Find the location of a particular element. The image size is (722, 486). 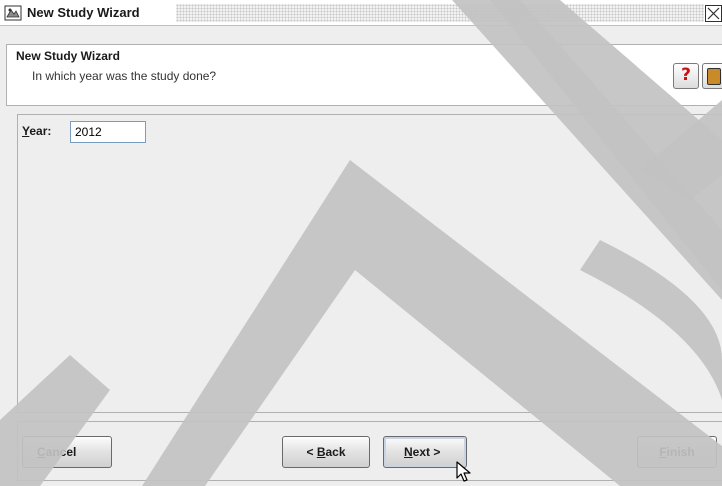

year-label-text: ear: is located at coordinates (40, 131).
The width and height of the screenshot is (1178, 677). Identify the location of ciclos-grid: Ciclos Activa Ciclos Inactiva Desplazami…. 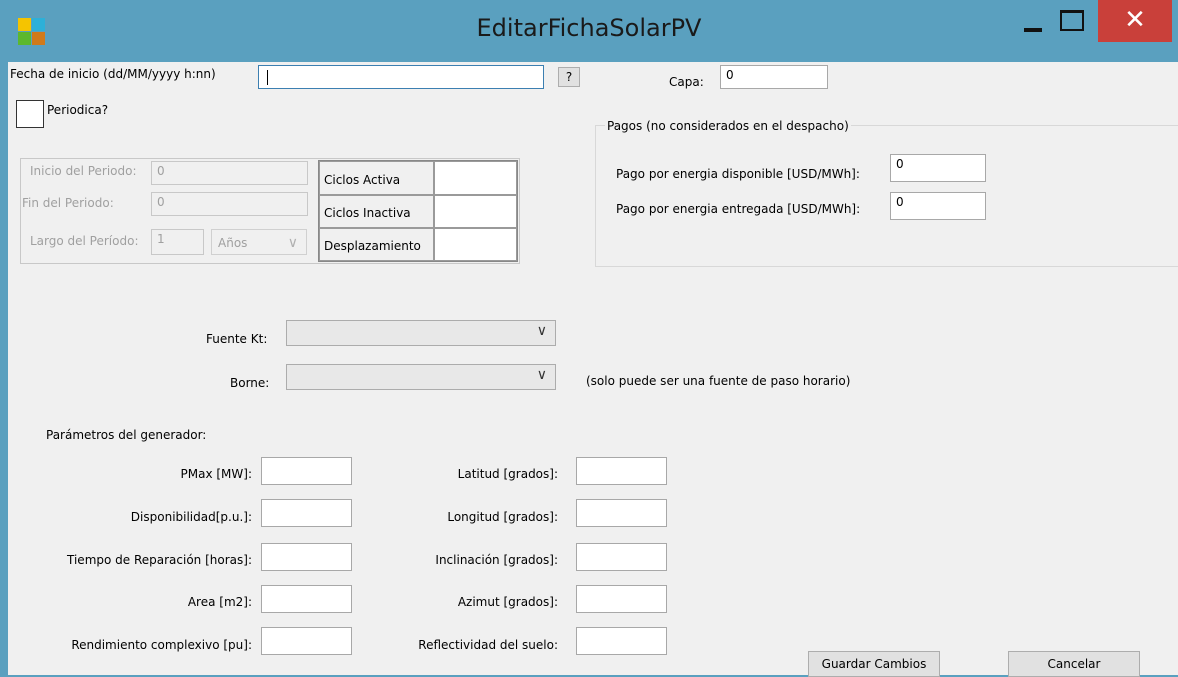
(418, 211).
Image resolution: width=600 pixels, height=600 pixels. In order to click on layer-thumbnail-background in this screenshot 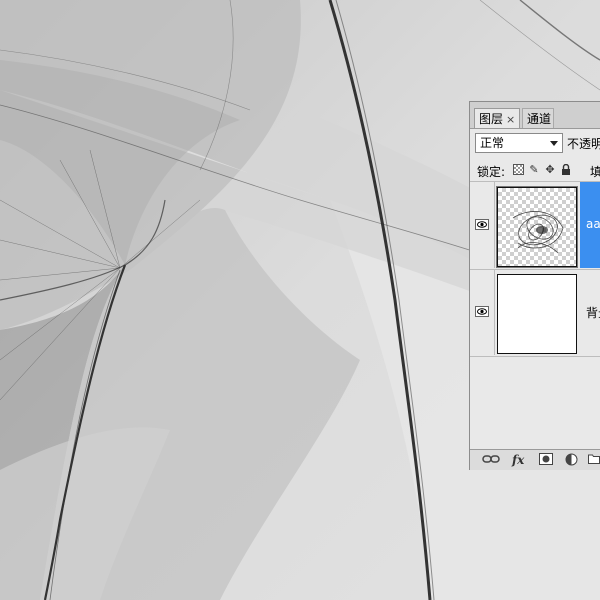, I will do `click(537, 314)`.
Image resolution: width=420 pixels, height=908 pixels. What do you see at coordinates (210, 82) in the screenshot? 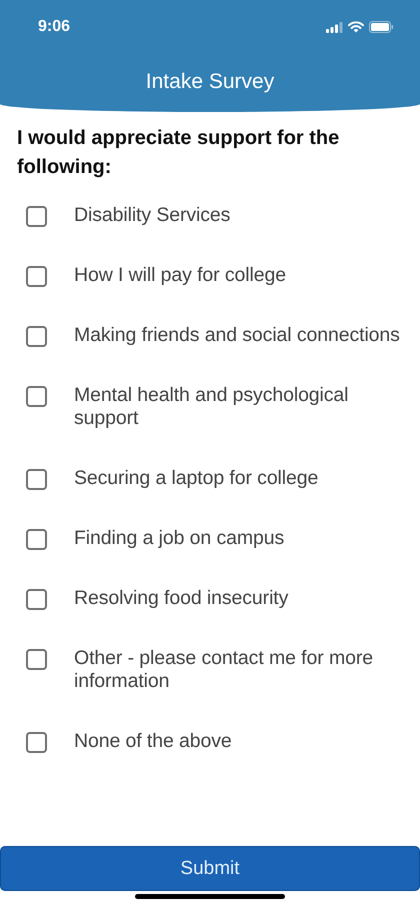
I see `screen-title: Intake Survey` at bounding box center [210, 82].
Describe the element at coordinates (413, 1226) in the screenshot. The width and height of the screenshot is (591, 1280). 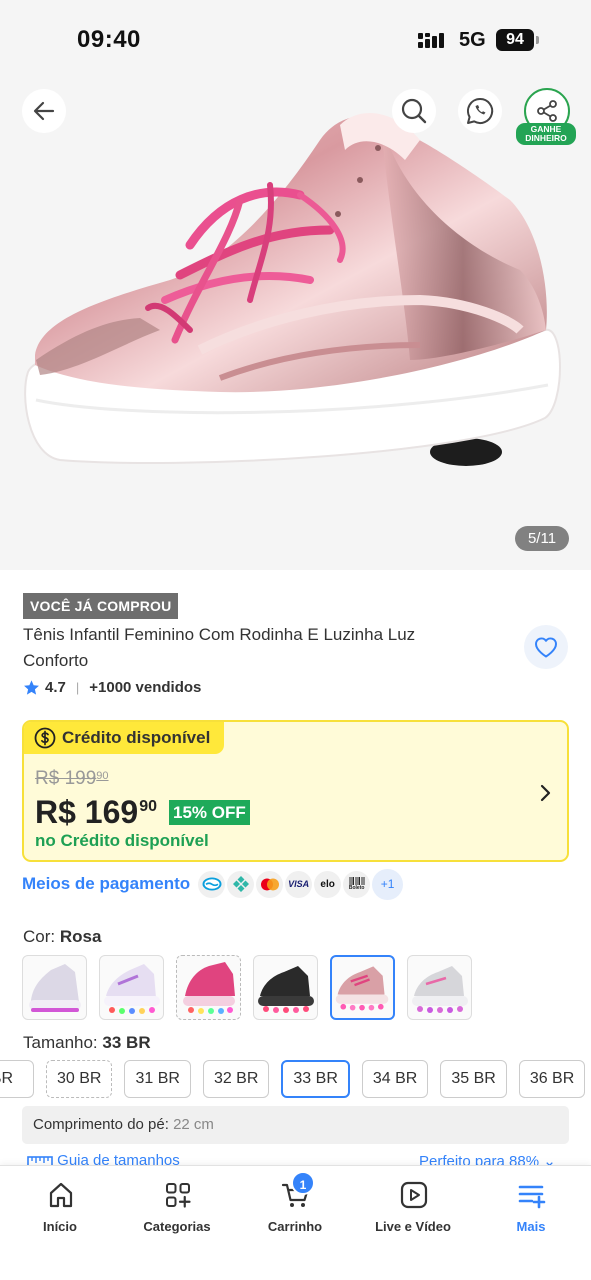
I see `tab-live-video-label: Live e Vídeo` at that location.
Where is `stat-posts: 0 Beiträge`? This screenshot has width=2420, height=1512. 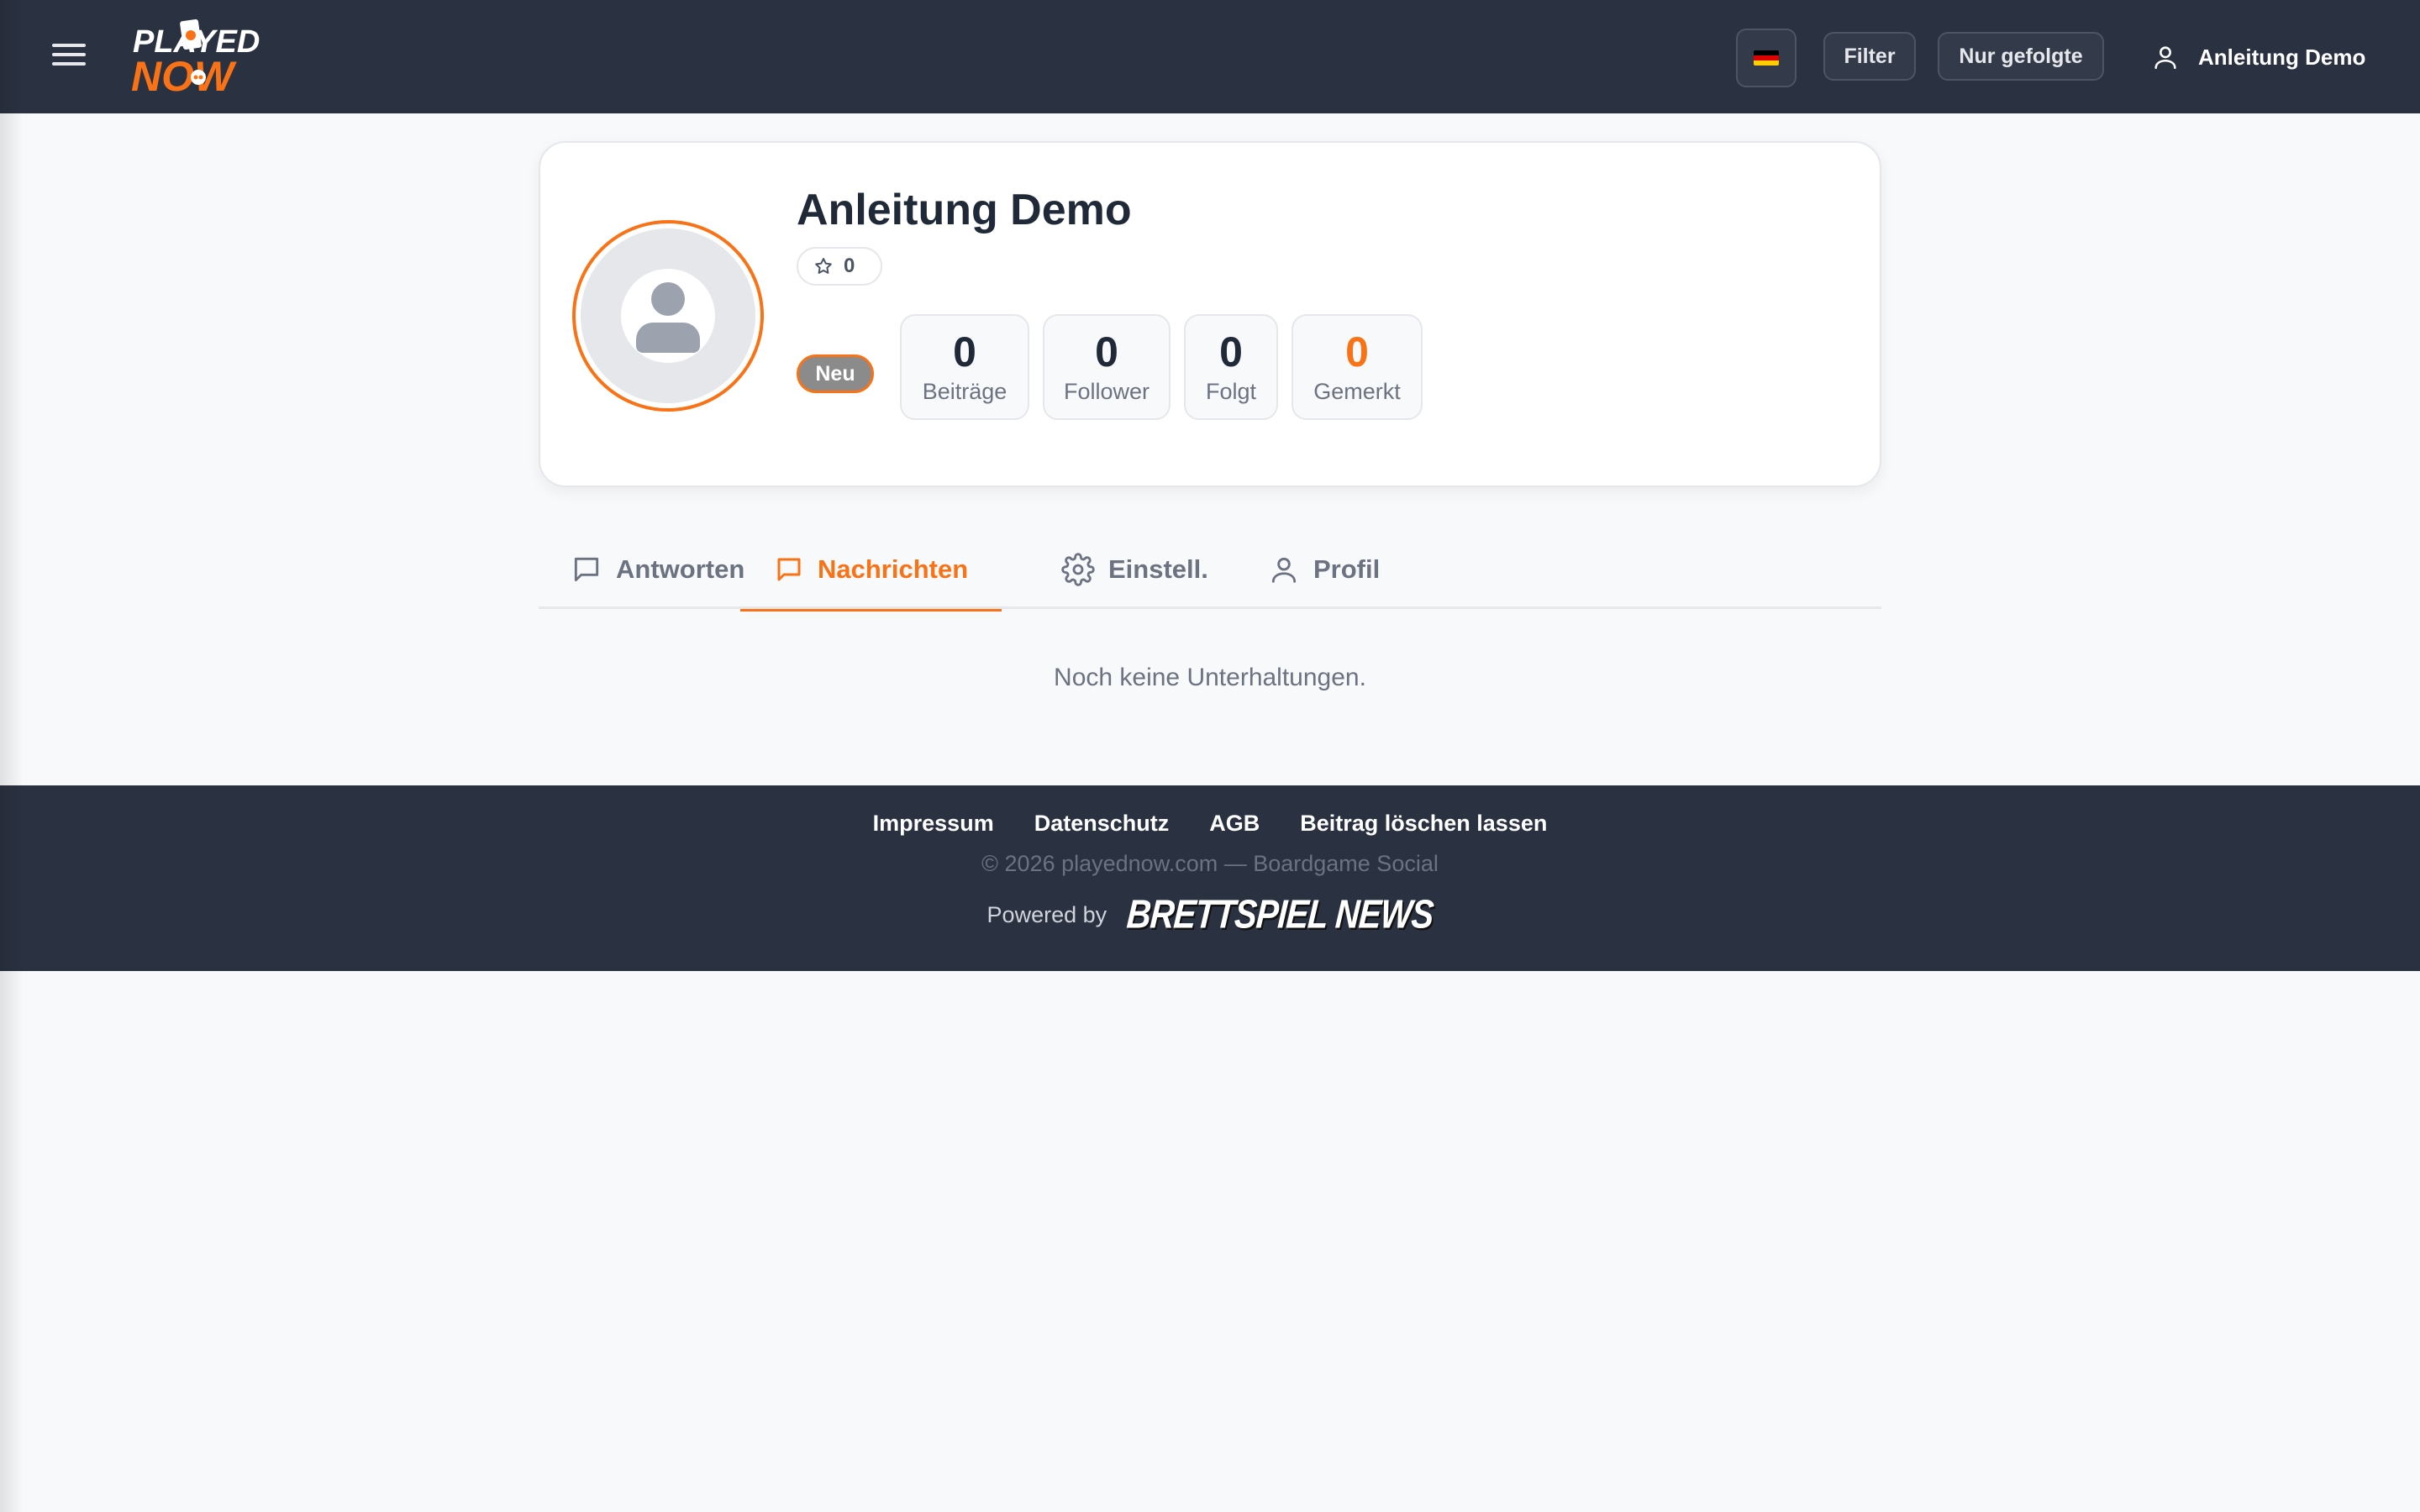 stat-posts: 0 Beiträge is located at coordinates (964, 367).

Required action => Begin at the line of the records that has "Describe the element" and stop after the line that has "at that location.", turning those lines into a numbered list with blank lines omitted. Leave the pictures out of your answer.

Response to this exercise =>
1. Describe the element at coordinates (413, 1226) in the screenshot. The width and height of the screenshot is (591, 1280). 
2. I see `tab-live-video-label: Live e Vídeo` at that location.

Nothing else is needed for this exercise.